ポジティブなことだけを
加齢と認知症の進行に伴い、認知の変動や食思不振が顕在化してきている92歳の女性。徐々に眠っている時間も長く、いかにテンションを上げるかが目下最大の課題ですねと、家族と繰り返し話し合っている。
先日デイサービスで、SpO2値が低いことと、尿の色が濃い(肉眼的血尿?)ことを指摘された。主治医に報告して相談してくれと言われたのだと、家族は混乱して話がごちゃごちゃになっている。
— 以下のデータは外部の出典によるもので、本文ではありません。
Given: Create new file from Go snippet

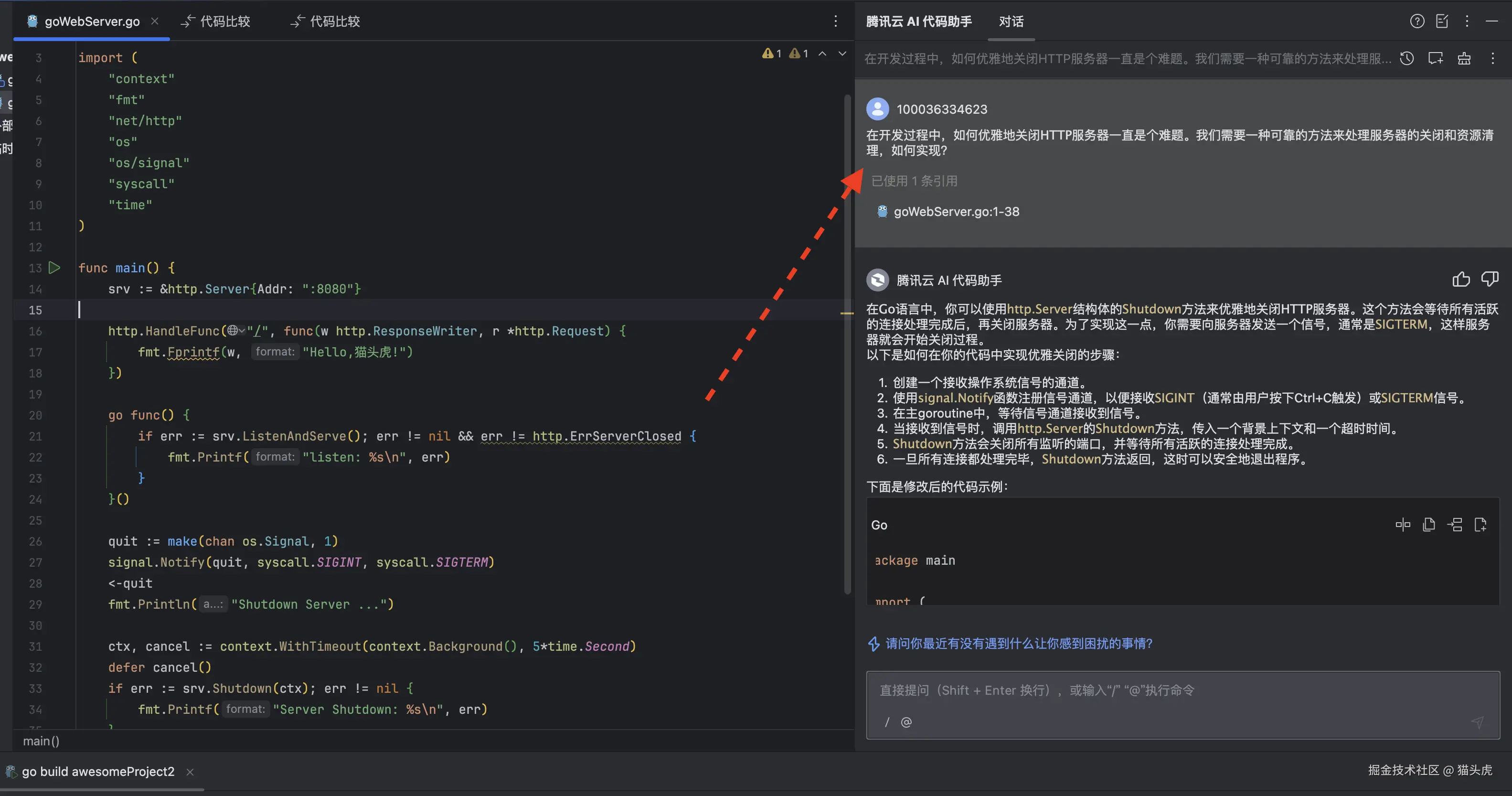Looking at the screenshot, I should pos(1480,524).
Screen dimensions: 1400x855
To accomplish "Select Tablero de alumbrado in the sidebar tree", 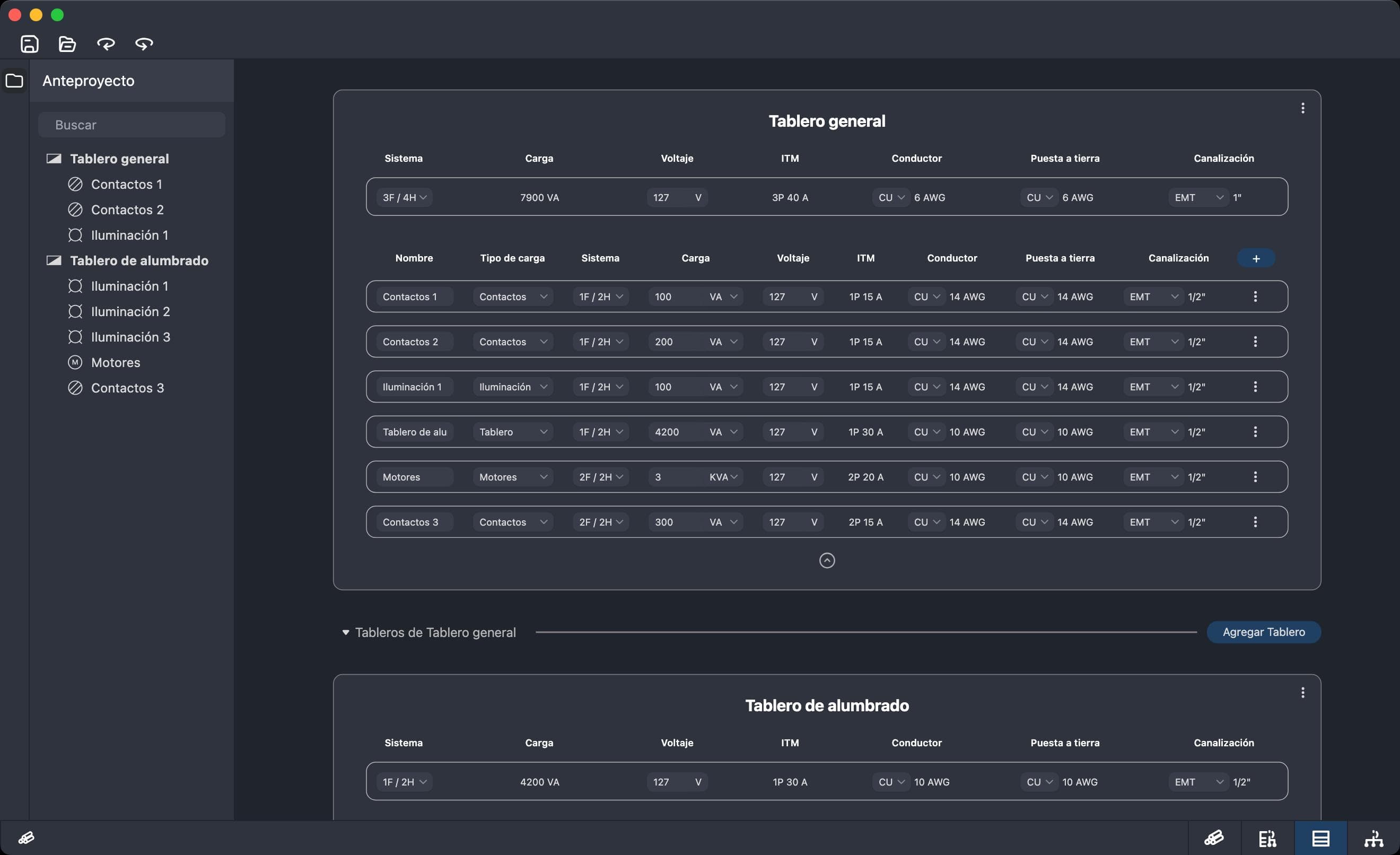I will click(x=138, y=260).
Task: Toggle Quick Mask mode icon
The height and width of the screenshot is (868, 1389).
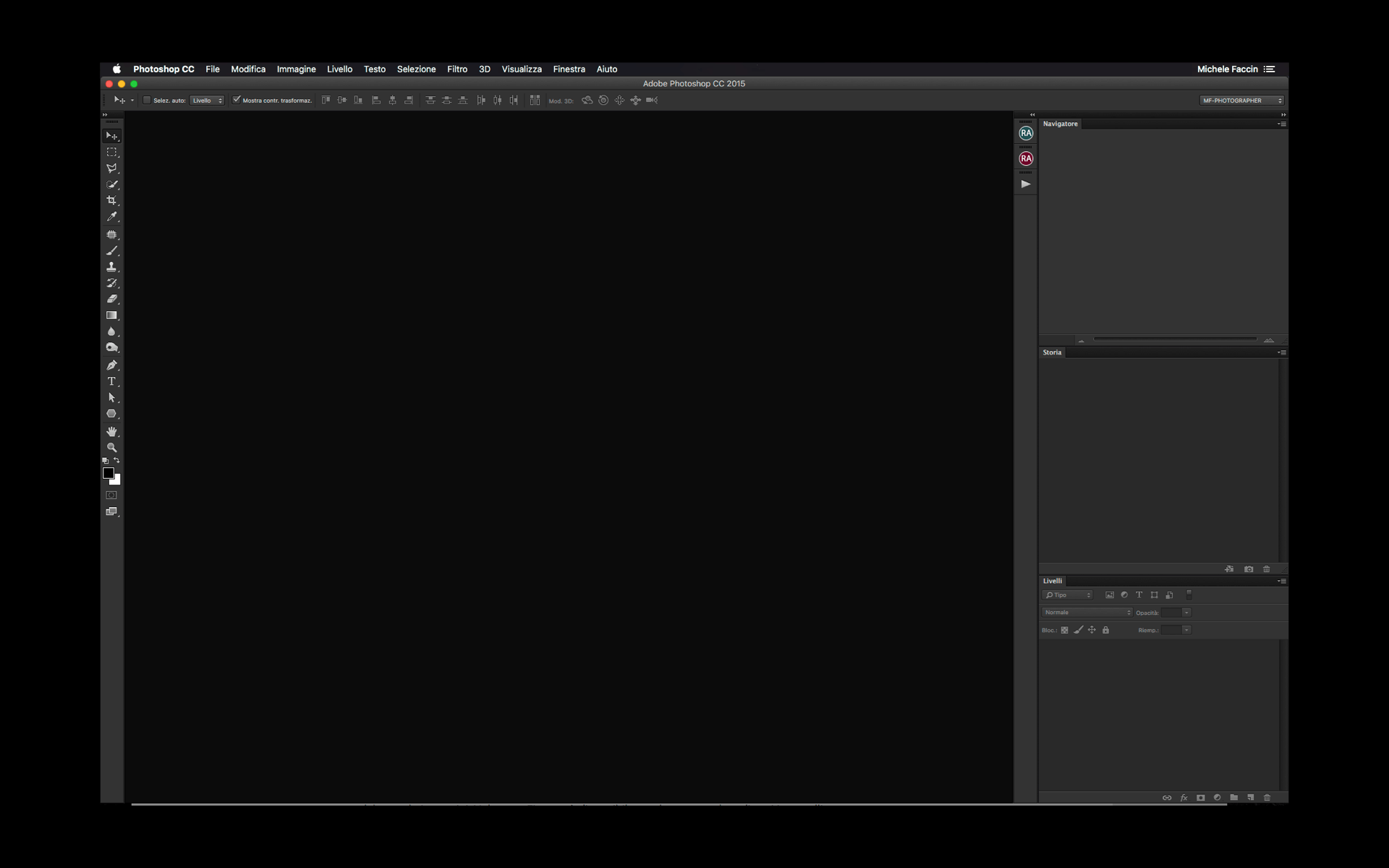Action: pyautogui.click(x=111, y=495)
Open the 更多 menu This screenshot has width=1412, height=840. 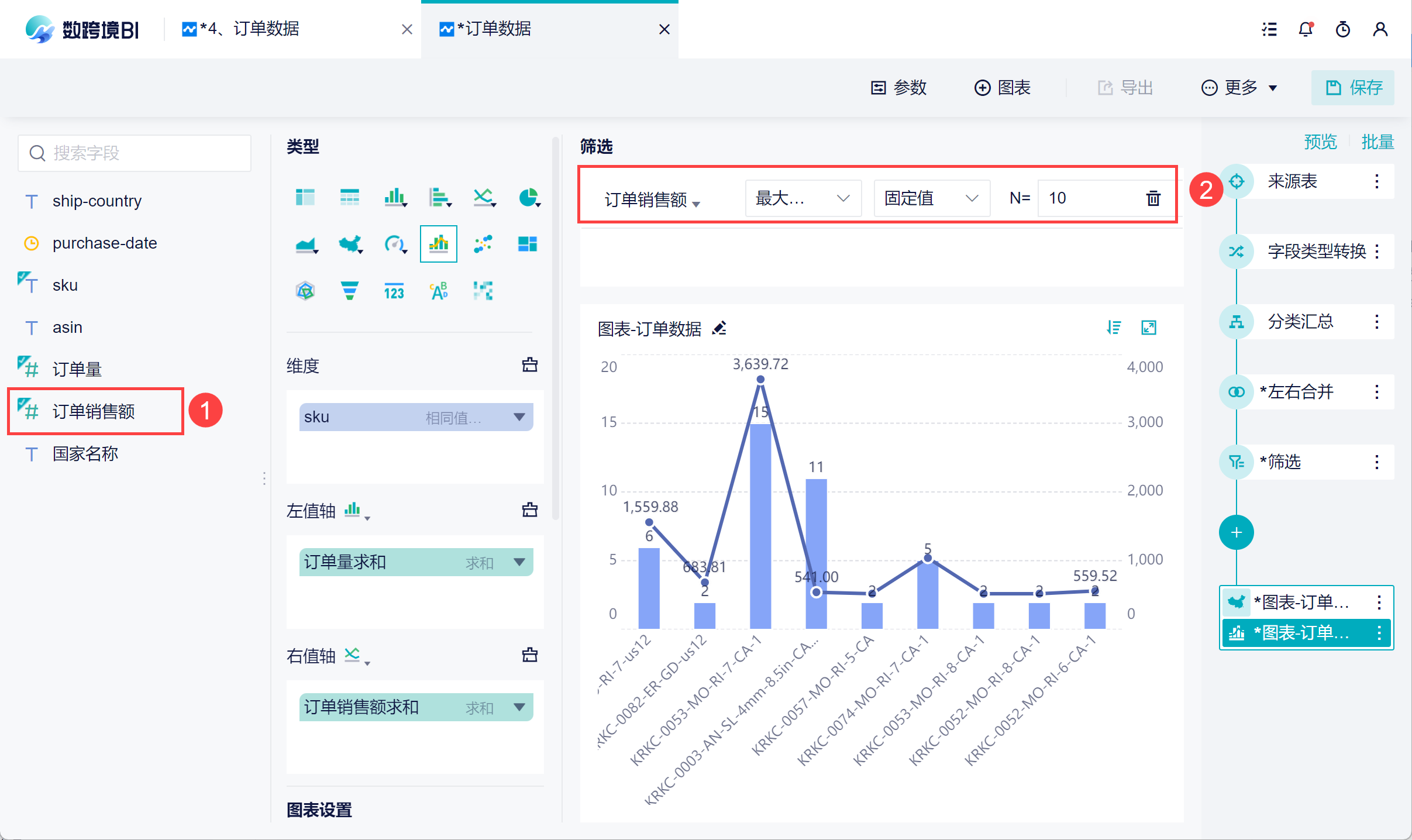pos(1239,88)
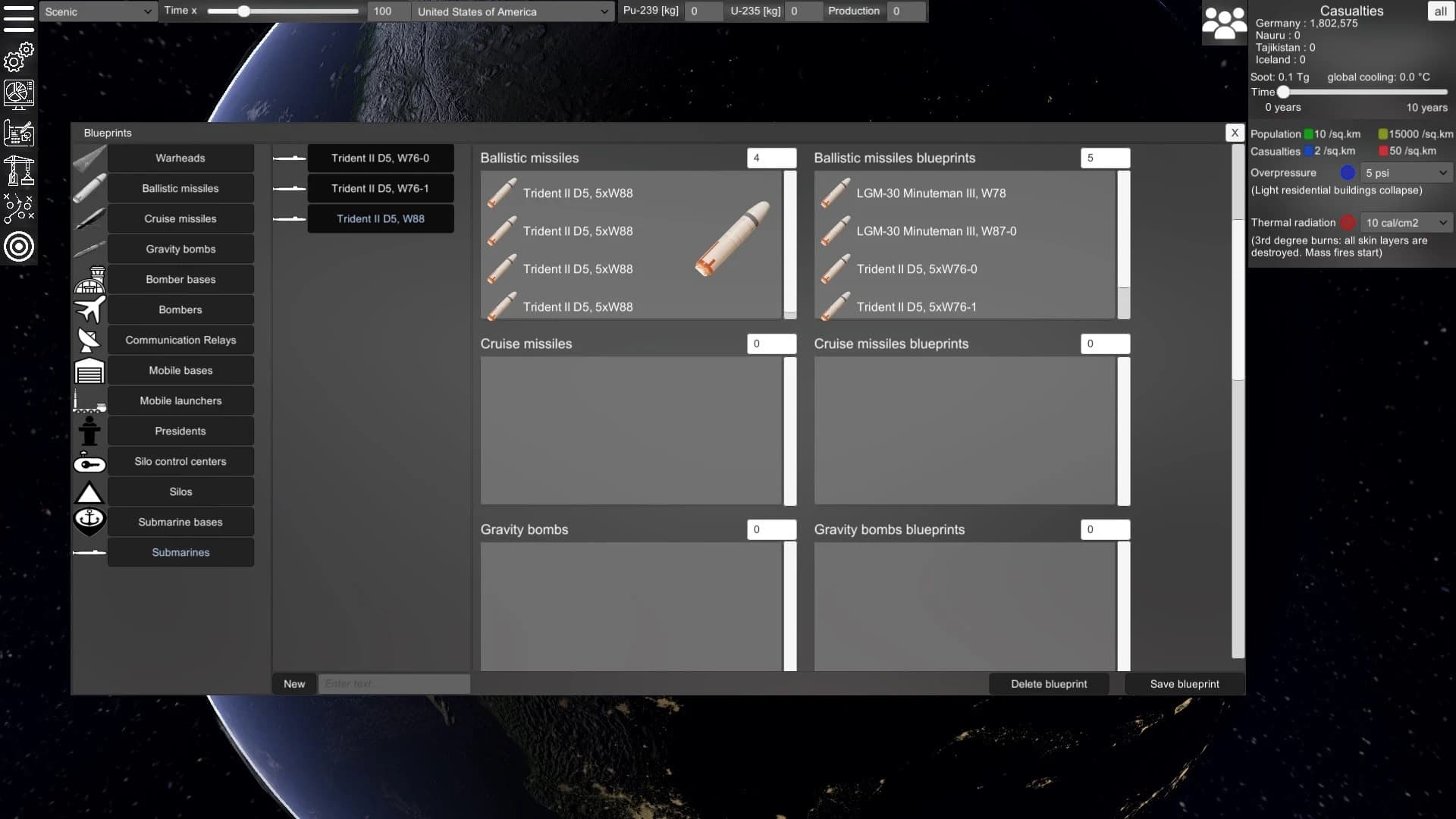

ハアハアしたり、下腹部を痛がったり、といった症状はない。
看護師や介護士は患者を丁寧に観察して、異常所見があれば医師に報告することを業だと考えており、報告をすることそのものは全く間違っていない。しかし異常所見を指摘することは患者の年齢や状況を踏まえ、かつ相手を見て行わないと、報告された家族は情報過多で混乱を来してしまう。
高齢者になればなるほど、探せば探しただけなんらかの所見はある。そのたくさんの情報を交通整理して、本当に重要な所見だけをいかに分かりやすく患者や家族に伝えるかが、医療従事者の力量というものだと考えている。
介護の現場で日々、親身に高齢者の世話をして働く方々を、いつもすごいなあと眺めている。しかし一方で、彼ら看護師や介護士は全く悪意なく、患者をこうして怖がらせていることがある。
悪いところを指摘し怖がらせるのは、よそう。リスクの過大評価はやめよう。血圧値が150mmHgを超えても元気そうなら入浴はできるし、SpO2値が低くても呼吸が荒くなければ、少なくとも急ぐようなことではない。
自身も歳を取ってきた。批判を恐れず自身の信ずるように行動しようと決めているから軋轢はあるが、敢えて批判的なことは聞きたくない。いくつになっても、人は褒めて欲しいものだし、ポジティブなことだけを耳に入れたいもの。
最近はつくづく、自分のこととしてそう感じている。